11. What can at best be argued on behalf of the Department is that the disclosure was untrue and that section 147(a) required not only full

disclosure but also true disclosure. However, the argument, though attractive, is not tenable. The duty cast upon the assessee is to make true and

full disclosure of the primary facts at the time of the original assessment. Explanation 2 to section 147 which provides that production before the

Income Tax Officer of account books or other evidence from which material evidence could, with due diligence, have been discovered by the

Income Tax Officer will not necessarily amount to disclosure within the meaning of the section is of no assistance to the Department in this regard.

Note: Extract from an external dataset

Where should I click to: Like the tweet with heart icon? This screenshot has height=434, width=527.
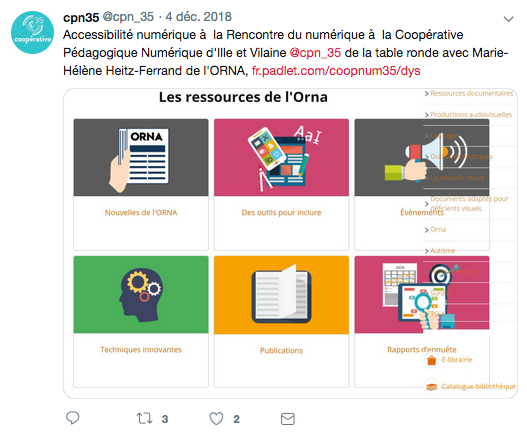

It has been held by the Supreme Court in its decision in Income Tax Officer and Others Vs. Madnani Engineering Works Ltd., Calcutta, that

where the assessee produced in the original assessment proceedings all the hundis on the strength of which it had obtained loans from creditors as

also entries in the books of account showing payment of interest, it was for the Income Tax Officer to investigate and determine whether these

documents were genuine or not. The assessee could be said to have failed to make a true and full disclosure of the material facts by not confessing

before the Income Tax Officer that the hundis and the entries in the books of account produced by it were bogus. As stated earlier, the petitioner

in this case had disclosed necessary particulars about loan accounts. Such a finding is duly recorded in the assessment orders. In the

circumstances, the petitioner cannot be blamed for not further informing the Income Tax Officer that the evidence placed on its behalf may not be

genuine.

12. In the above view of the matter, the validity of the notices issued u/s 147(a) cannot be upheld. They are accordingly quashed. Rule is made

absolute in terms of prayer (b). No order as to costs.